[Focus 13b]

A (very) brief description of some of the other types of Analysis of Variance

 

It is not the intention to give worked examples or to take you through the SPSS methods needed for the procedures outlined below. This is only an introduction. However, they are all classed by SPSS as 'General Linear Models' or GLM's in the drop-down menus under 'Analyse' , 'General Linear Model' and then 'Univariate' (One-Way), 'Multivariate' (more than One-way) or 'Repeated measure'

All methods of analysis of variance are concerned with examining differences in central tendency where more than two groups are concerned. If there are only two groups for comparison then t-tests, Mann-Whitney test and Wilcoxon tests will suffice... (see Focus 6, 6a and 8).

The data may be in matched groups or not and must be at least on the Ordinal scale. When we want to find out if there is a statistically significant difference among a number of groups, the most common approach is to look at (and compare) the mean values for each group on one or more dependent variables. We started on this path when discussing t-tests. This involved comparing two groups (say male and female) or two sets of data (e.g. before and after) and we compared the mean scores of both.

The personnel department of Floids Bank are responsible for the planning of staff training but staff have to be assessed in terms of 'suitability ' in order that the most economic use of educational and training resources are used.

Let us initially try to 'place' a few of the analysis procedures that we might want to use....

Test Design Test VariableGrouping variable(s)
One-Way (Factor) ANOVA Computer software competenceLevels of training given: 6, 12 or 18 hours
 Job performance / appraisalAge groups of employees: under 25, 26-40, over 40
Repeated measure ANOVA Job performance / appraisalAge groups of employees: under 25, 26-40, over 40. Tested once and then again after six months and results compared
Two-Way (Factor) ANOVAComputer software competence2 levels of training: 9 hours and 18. Gender.
(2x2 design)
 Job performance / appraisalAge groups of employees: under 25, 26-40, over 40.
Gender. (3x2) design.
Multivariate ANOVA (MANOVA)Job satisfaction Gender... and three dependent variables....hours at work,sickness days, time in training,
ANCOVAJob evaluation As above but adding a 'confounding variable' such as 'number of staff to be managed by the individuals under test'
Non-parametric test (Kruskal-Wallis)Attitudes to customers and the workplace Gender and Score 5 = 'poor attitude', 4 = 'mediocre attitude', 3 = 'reasonable attitude', 2 = good attitude', 1= excellent attitude'.
□ □ □ □
> REQUEST 1
On the page about analysis of variance, what does SPSS class all of these procedures as?
> REQUEST 2
List every analysis procedure named in the first column of the table on the page about analysis of variance.
> REQUEST 3
Carry on the page about analysis of variance from the point where it stops.

> DATA LINES
□ □ □ □
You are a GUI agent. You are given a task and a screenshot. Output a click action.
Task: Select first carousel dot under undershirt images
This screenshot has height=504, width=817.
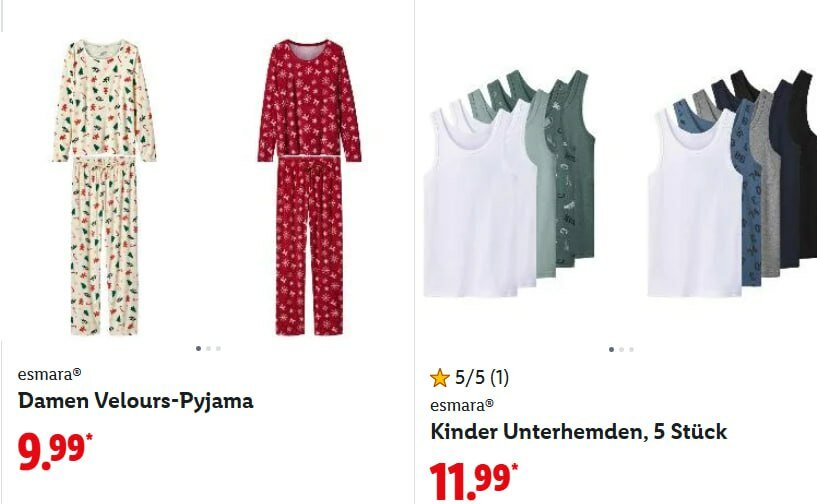611,349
□ □ □ □
> RESPONSE 1
General Linear Models (GLMs).

> RESPONSE 2
One-Way (Factor) ANOVA, Repeated measure ANOVA, Two-Way (Factor) ANOVA, Multivariate ANOVA (MANOVA), ANCOVA, and the non-parametric Kruskal-Wallis test.

> RESPONSE 3
One-Way ANOVA's

One-way analysis of variance (Focus 13) is similar to the t-test but was used when investigating two or more groups. It is called one-way because we have only one independent variable involved. This analysis will tell us if there is a significant difference between the groups but it won't tell us where the significance lies. That is, between group A, B, C, D etc.

Repeated measures ANOVA are similar to simple One-Way ANOVA except that (just as with t-tests) same individuals but measured on two occasions separated by time and / or distance.

One of the important ideas to grasp with all these more advanced tests is that they allow you to ask more subtle and searching questions. Average values and differences between means do not necessarily exhaust all the hidden information that a dataset holds......

We have considered situations where a single value is recorded for each variable within n factors under investigation. Many research programmes and surveys however, need to take readings over a period of time. For example, changes in price, changes in weight, height or speed etc. So the repeated measures may be in time or space or they may be taken on individual sampling units after a series of manipulations. Many laboratory drug testing regimes follow this latter pattern.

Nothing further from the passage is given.